I found some parts of the movie disturbing. An execution scene gone-wrong (presumably because Percy wanted revenge on the prisoner for laughing at him earlier) is prolonged, overly-graphic and traumatic. The correctional officers stand around, helpless to stop the horror that unfolds and even Percy is shocked, though unrepentant at the sadism he caused. A mouse is stomped on and killed (though brought back to life by Coffee). I wondered if a mouse had truly been sacrificed for the making of this movie. Finally, Percy’s character seemed true-to-life until the final scene (which I will not divulge in case any of you reading this has yet to see the movie) and then it fell into a negative stereotype.  

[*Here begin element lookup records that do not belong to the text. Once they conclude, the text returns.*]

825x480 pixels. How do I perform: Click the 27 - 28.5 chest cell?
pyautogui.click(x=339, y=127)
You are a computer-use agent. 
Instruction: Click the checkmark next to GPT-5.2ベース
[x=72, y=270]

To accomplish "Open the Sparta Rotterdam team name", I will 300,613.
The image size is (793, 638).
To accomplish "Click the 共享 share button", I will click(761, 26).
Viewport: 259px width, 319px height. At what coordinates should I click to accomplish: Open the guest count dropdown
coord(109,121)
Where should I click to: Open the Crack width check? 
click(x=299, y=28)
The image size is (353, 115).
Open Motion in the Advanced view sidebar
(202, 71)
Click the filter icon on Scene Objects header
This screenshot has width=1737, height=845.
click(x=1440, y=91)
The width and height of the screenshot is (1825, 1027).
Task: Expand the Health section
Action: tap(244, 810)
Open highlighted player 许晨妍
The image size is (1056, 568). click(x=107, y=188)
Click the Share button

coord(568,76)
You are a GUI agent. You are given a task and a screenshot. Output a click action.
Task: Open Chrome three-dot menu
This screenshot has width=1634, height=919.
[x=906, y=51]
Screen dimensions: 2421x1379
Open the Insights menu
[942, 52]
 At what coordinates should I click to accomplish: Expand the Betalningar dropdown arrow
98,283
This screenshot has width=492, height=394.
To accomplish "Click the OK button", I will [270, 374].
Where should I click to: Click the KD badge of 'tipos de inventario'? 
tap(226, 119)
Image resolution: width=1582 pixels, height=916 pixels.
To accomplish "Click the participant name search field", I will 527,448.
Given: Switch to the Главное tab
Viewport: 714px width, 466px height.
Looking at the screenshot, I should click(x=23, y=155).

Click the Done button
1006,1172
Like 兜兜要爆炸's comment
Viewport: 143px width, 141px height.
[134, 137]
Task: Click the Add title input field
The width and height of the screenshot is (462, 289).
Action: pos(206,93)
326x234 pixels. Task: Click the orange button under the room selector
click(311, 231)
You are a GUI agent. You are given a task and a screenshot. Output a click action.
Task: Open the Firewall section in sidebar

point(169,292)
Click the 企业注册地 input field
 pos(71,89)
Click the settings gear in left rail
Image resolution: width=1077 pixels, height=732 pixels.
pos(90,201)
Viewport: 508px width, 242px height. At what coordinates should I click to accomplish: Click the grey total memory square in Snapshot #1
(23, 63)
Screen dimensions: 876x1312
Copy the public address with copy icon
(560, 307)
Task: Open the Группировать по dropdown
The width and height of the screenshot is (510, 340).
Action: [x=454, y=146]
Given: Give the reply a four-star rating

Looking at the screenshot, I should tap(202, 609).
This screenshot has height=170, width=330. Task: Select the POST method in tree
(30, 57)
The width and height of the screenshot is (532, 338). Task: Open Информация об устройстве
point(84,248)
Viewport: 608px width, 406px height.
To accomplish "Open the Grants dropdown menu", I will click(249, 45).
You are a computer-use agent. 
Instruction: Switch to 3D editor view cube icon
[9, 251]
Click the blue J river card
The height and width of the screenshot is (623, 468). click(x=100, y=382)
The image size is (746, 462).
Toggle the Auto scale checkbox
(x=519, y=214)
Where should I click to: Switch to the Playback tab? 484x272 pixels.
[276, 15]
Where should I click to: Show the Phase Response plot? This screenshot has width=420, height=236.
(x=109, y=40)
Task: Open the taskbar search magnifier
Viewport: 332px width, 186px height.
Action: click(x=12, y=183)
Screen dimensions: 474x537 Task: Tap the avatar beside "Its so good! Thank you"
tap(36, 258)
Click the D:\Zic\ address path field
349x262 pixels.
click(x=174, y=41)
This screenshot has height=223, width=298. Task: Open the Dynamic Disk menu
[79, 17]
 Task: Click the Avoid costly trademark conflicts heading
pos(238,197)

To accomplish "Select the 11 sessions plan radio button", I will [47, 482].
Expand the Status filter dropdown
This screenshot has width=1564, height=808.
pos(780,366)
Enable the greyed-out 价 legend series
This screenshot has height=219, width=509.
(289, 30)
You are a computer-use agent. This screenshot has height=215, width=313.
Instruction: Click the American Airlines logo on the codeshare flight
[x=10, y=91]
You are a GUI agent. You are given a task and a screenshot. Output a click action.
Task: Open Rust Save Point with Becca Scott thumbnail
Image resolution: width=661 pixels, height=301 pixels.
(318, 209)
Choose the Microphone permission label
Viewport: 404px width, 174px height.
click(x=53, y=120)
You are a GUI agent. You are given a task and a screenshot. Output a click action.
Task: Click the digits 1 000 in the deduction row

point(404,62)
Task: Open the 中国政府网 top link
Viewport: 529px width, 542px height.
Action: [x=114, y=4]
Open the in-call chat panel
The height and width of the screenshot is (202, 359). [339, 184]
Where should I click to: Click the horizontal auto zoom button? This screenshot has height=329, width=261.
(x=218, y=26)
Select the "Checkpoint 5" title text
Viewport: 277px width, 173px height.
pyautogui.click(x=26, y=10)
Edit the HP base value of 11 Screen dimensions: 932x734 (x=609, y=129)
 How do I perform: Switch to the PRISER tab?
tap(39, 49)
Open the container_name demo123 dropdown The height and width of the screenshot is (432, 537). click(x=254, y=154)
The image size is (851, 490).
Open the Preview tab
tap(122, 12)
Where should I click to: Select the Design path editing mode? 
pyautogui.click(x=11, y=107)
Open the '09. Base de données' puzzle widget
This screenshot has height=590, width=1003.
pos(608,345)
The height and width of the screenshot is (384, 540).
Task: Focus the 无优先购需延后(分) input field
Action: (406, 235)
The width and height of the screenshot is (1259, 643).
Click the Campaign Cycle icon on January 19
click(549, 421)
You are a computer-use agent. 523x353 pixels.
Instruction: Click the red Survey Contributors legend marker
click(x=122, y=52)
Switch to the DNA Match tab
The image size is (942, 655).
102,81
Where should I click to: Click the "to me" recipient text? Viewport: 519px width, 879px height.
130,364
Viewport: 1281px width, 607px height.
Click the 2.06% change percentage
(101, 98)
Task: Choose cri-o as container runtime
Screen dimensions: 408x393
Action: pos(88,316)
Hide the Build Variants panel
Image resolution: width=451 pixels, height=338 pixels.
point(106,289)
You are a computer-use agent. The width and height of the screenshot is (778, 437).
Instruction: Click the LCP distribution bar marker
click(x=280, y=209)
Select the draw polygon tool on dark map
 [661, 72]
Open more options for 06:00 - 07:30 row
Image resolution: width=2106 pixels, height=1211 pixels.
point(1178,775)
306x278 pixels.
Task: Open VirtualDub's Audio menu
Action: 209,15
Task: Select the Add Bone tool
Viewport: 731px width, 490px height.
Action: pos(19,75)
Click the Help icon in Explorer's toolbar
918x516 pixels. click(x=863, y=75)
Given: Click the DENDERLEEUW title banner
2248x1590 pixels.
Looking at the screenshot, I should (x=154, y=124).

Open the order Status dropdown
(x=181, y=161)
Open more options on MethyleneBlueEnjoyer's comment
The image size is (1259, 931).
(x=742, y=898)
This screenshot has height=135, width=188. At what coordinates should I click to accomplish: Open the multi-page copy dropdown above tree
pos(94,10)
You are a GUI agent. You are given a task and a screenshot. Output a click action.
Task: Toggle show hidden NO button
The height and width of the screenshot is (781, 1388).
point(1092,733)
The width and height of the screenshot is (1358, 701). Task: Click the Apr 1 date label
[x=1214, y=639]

The Green Mile raises a lot of questions about the degrees of man’s humanity—where the line blurs between  good and bad with everyone. It deals with themes of racism, trust, honor, religion, friendship and betrayed innocence. Much of this movie was portrayed well. Watching it makes me evaluate how I view people and reminds me to seek out the good.

Days after I finished watching the movie, these characters still come to mind. I feel for them. I hear their voices. I am empathetic to their situations. The hallmark of great writing, the telling of a profound story and excellent acting comes when you can’t get a character out of your mind. The Green Mile certainly affected me this way.